▶ **WHAT IS EXPECTED**
Begin at the line that holds "Viewport: 1568px width, 745px" and copy each line exactly until the data below ends, including that last line but no pictures.

Data items:
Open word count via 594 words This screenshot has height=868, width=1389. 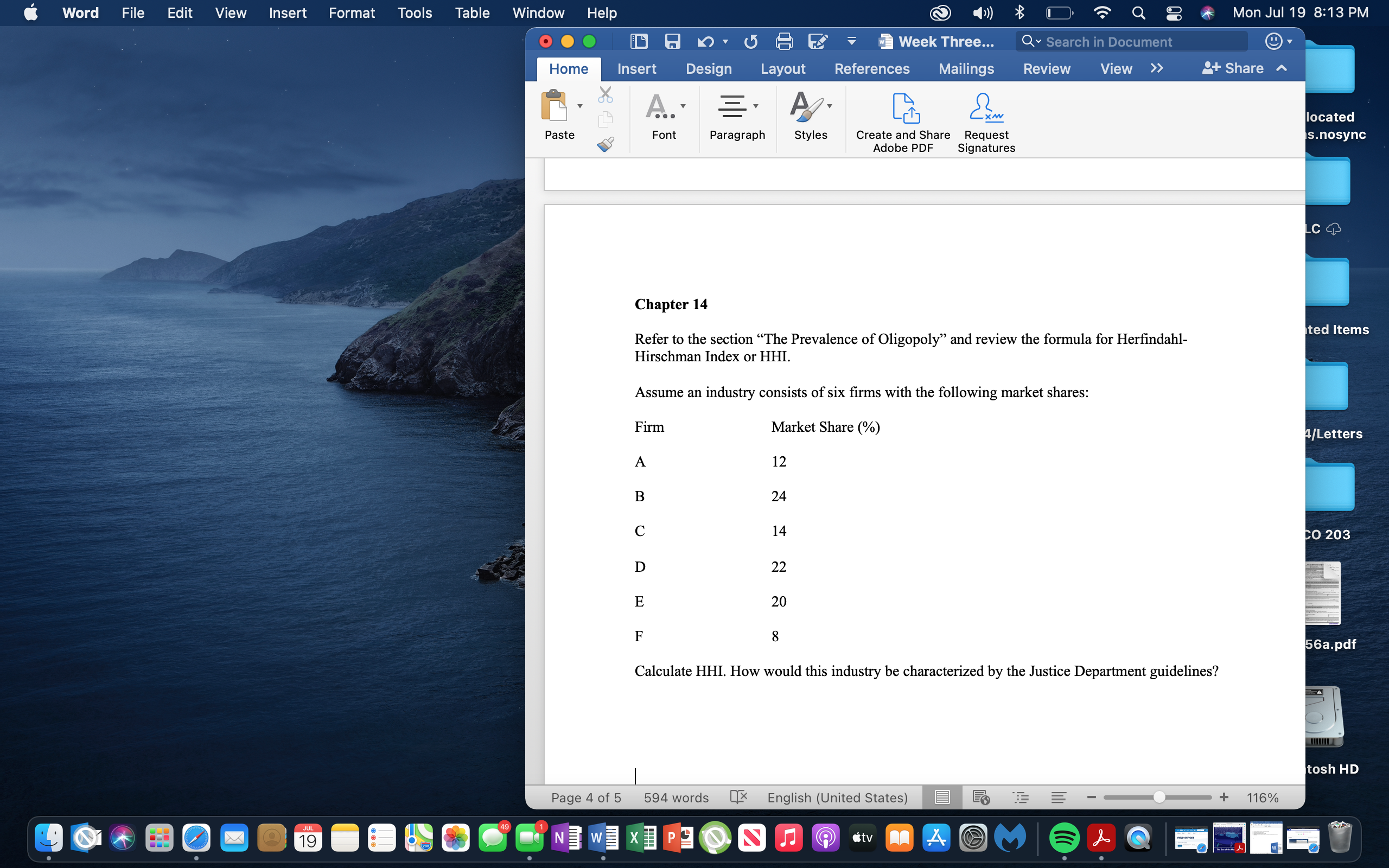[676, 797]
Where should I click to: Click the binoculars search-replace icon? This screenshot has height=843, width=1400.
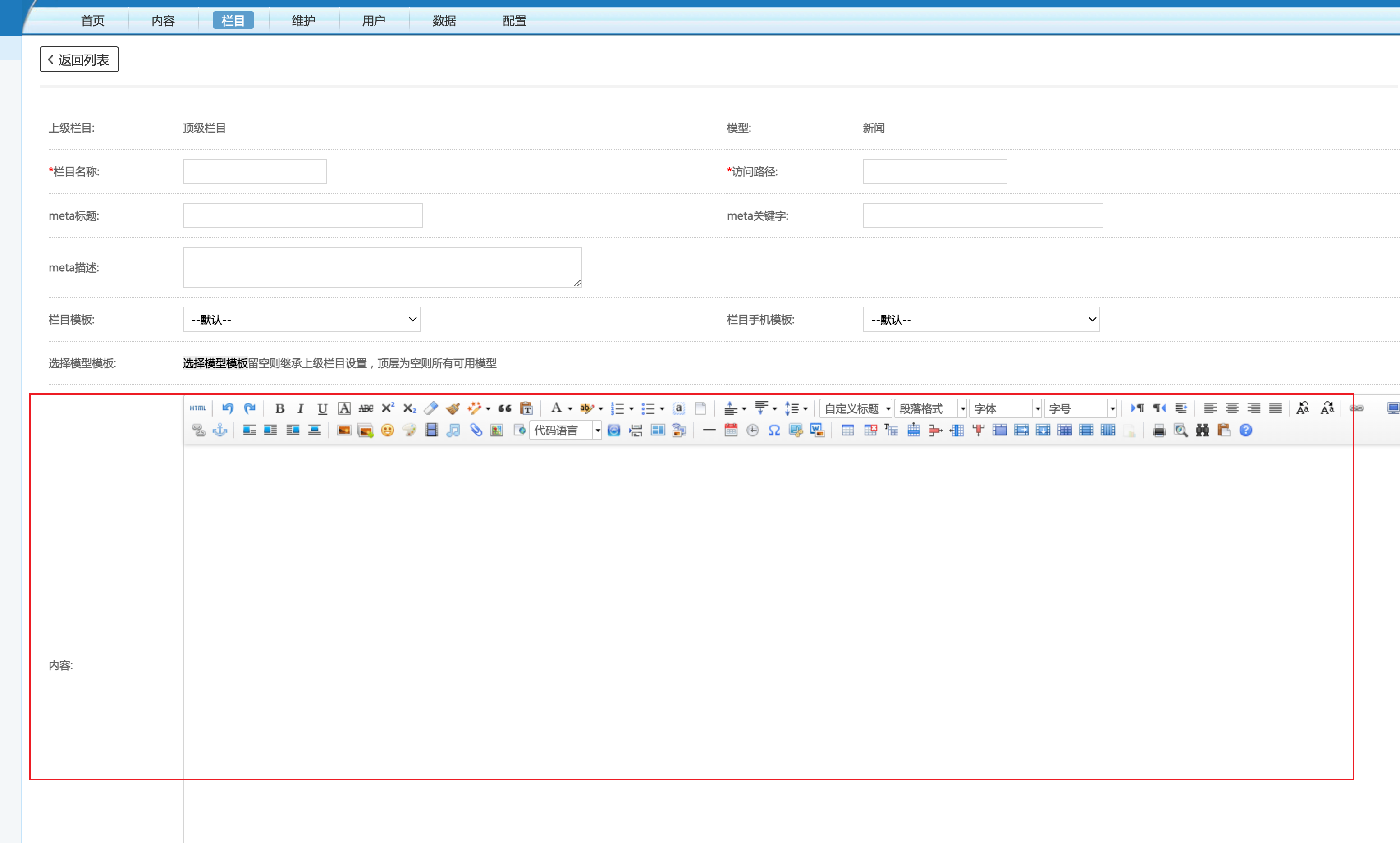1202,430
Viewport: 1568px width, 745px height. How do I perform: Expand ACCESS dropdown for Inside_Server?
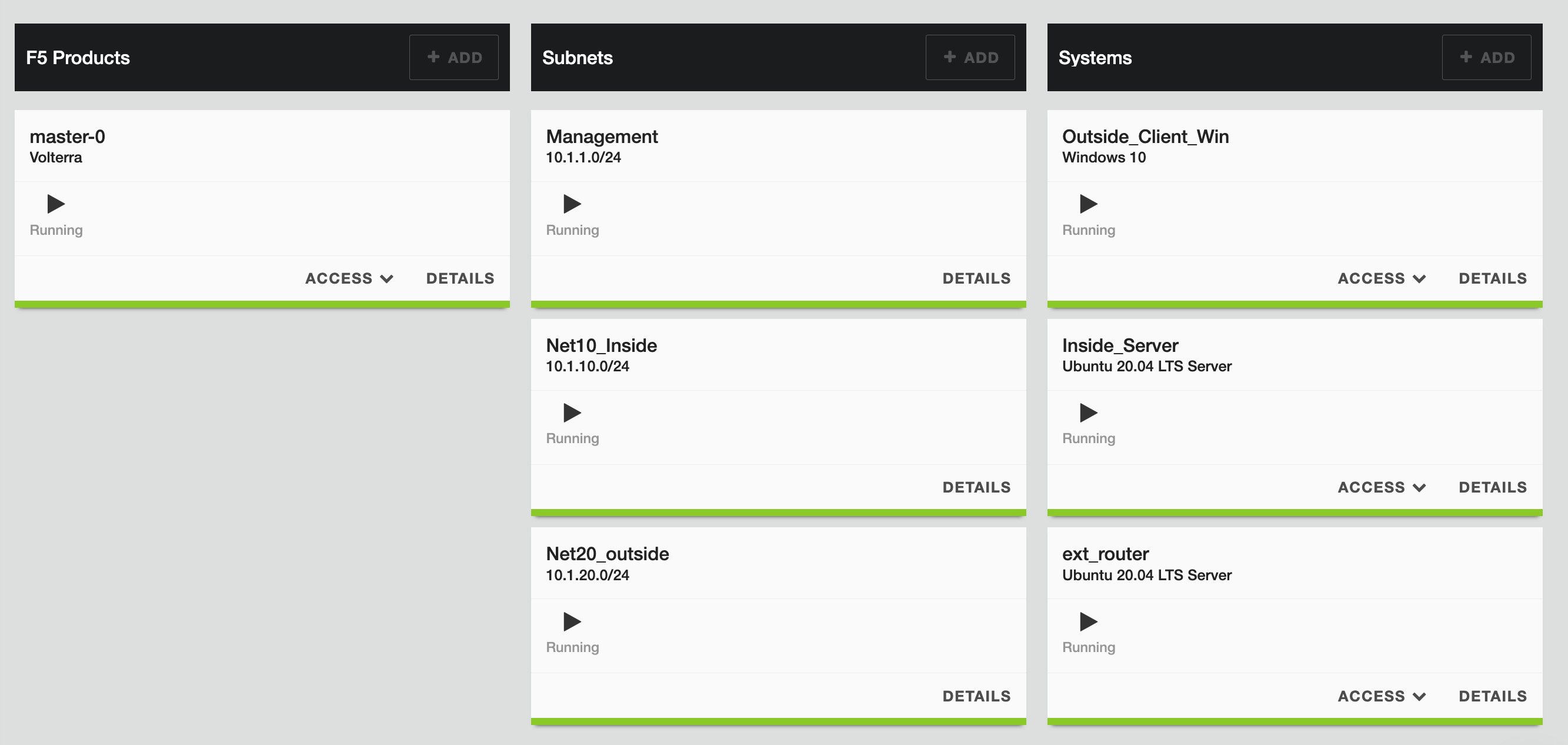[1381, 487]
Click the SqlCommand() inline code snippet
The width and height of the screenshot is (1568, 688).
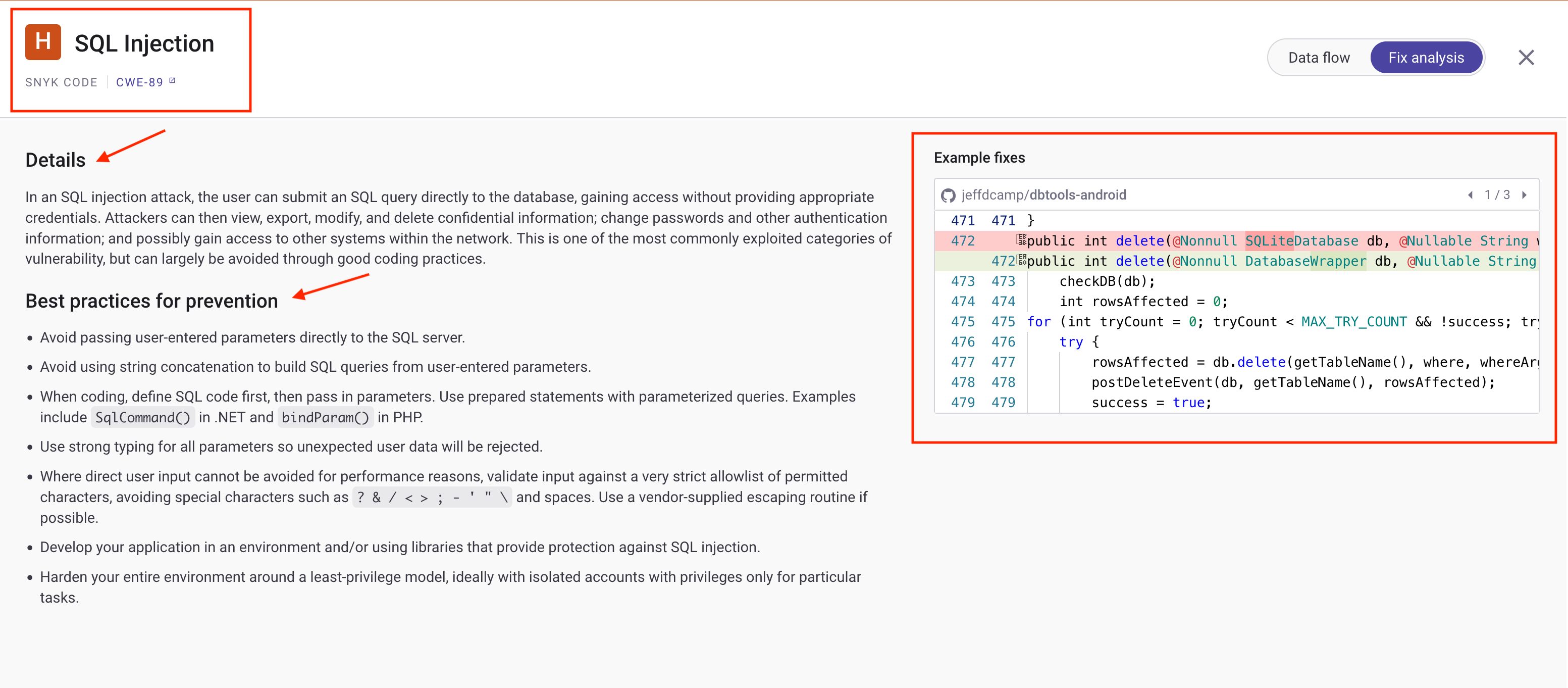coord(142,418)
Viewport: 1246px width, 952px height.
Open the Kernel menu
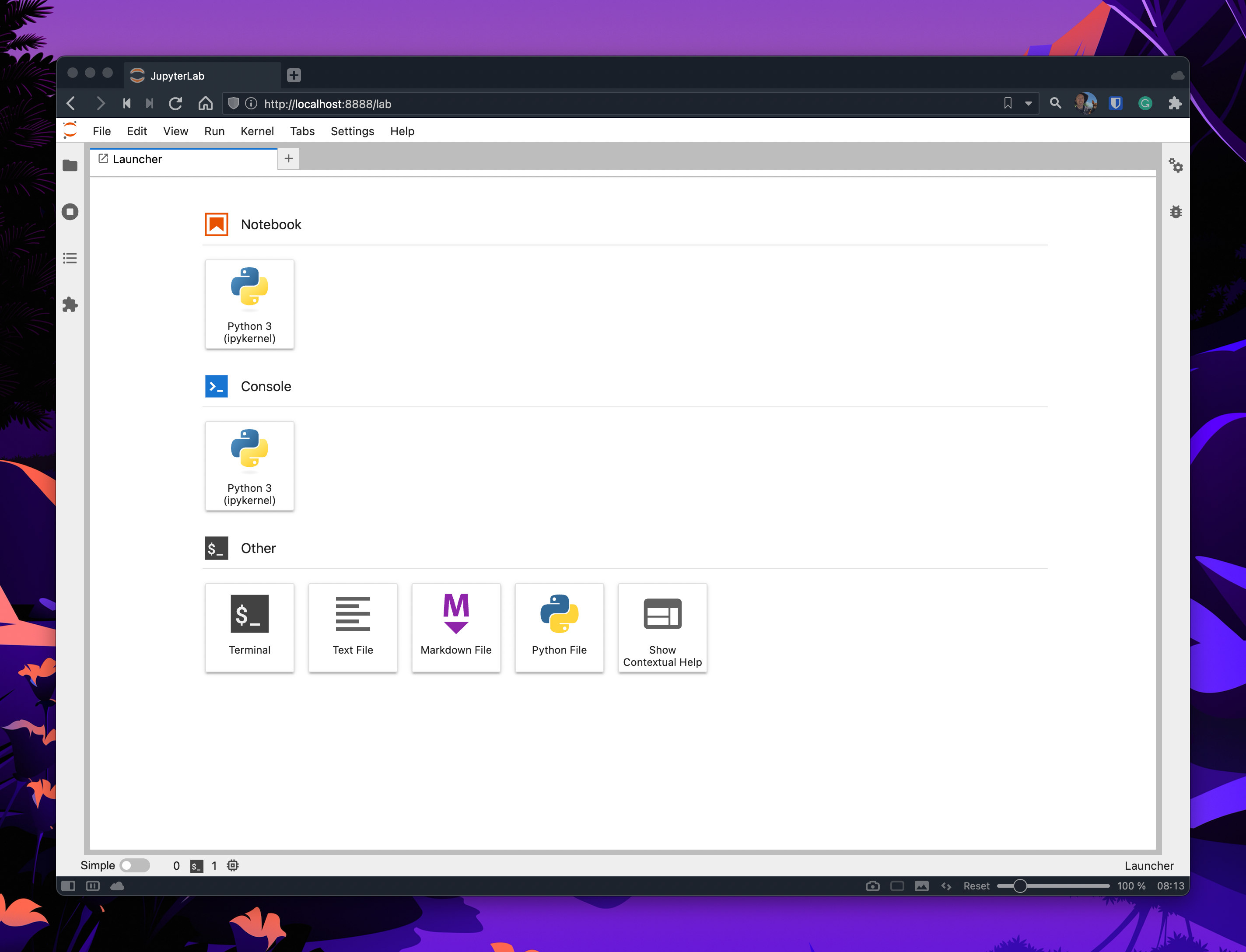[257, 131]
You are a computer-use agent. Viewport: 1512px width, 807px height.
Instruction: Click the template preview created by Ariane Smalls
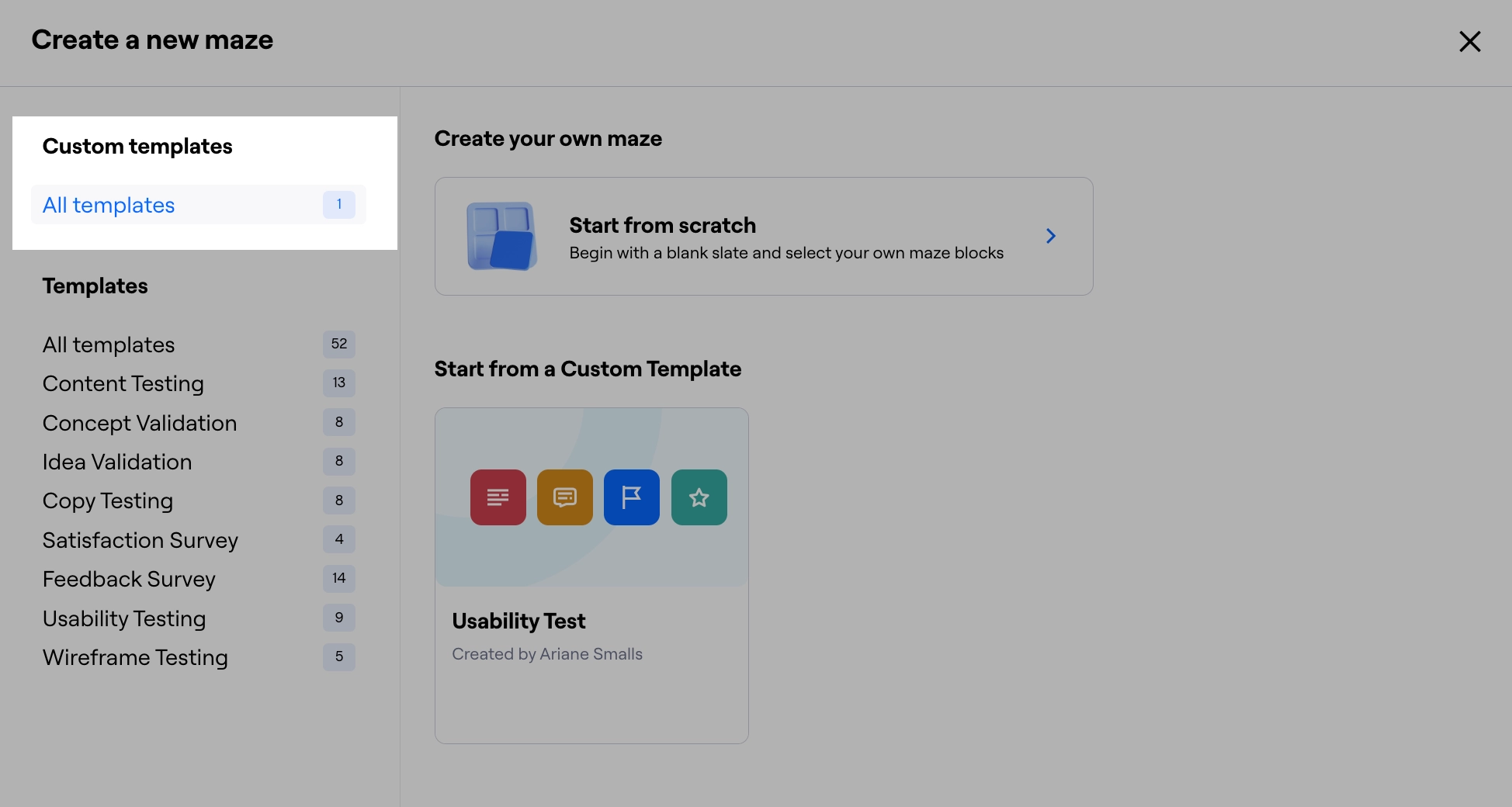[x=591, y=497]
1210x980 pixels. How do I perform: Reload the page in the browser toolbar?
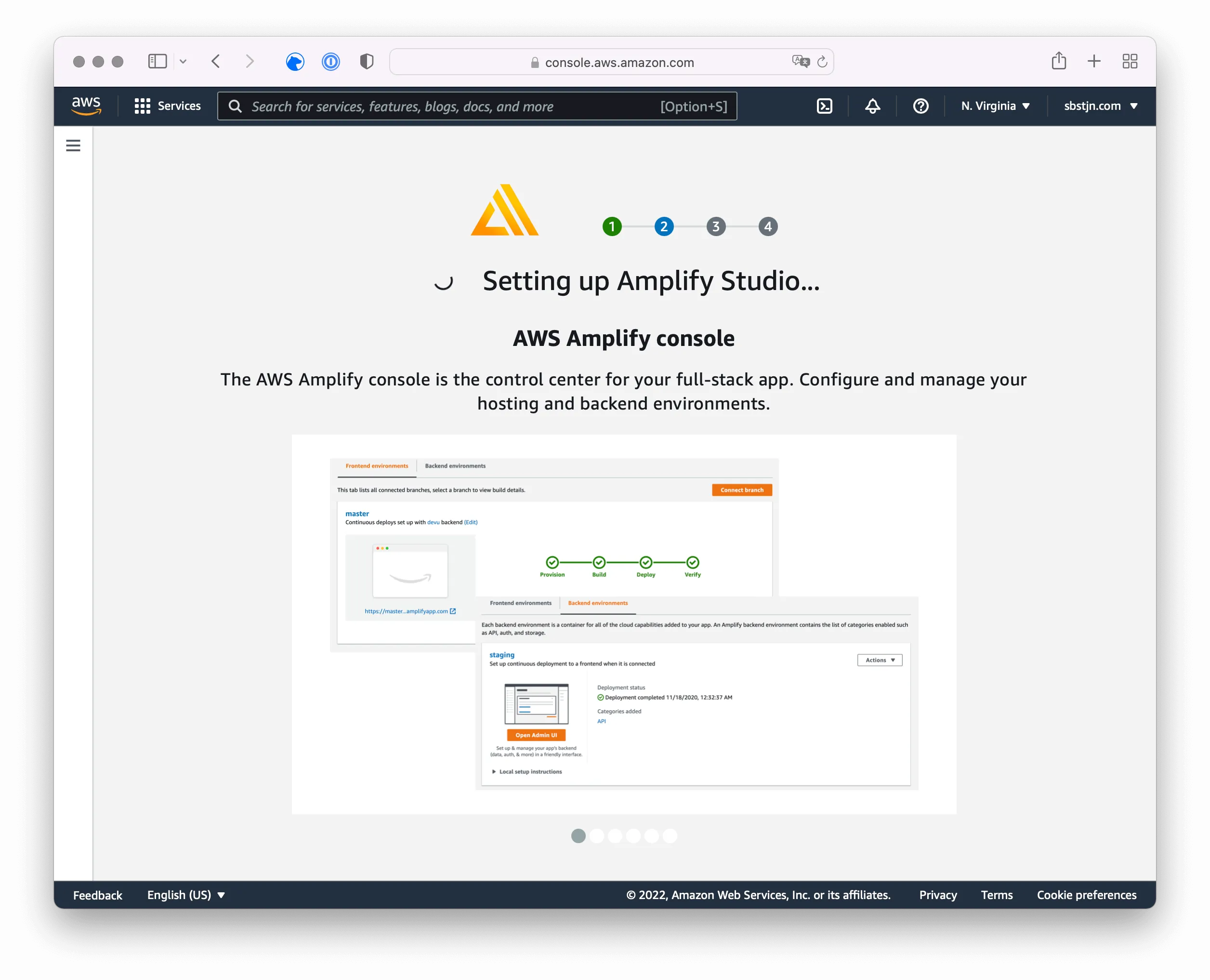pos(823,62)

▶ **ANSWER AREA**
Viewport: 1568px width, 745px height. How do I perform: Expand ACCESS dropdown for Inside_Server?
[1381, 487]
Click the SqlCommand() inline code snippet
The width and height of the screenshot is (1568, 688).
coord(142,418)
Viewport: 1246px width, 952px height.
Open the Kernel menu
[257, 131]
You are a computer-use agent. Viewport: 1512px width, 807px height.
Instruction: Click the template preview created by Ariane Smalls
[x=591, y=497]
1210x980 pixels. How do I perform: Reload the page in the browser toolbar?
pos(823,62)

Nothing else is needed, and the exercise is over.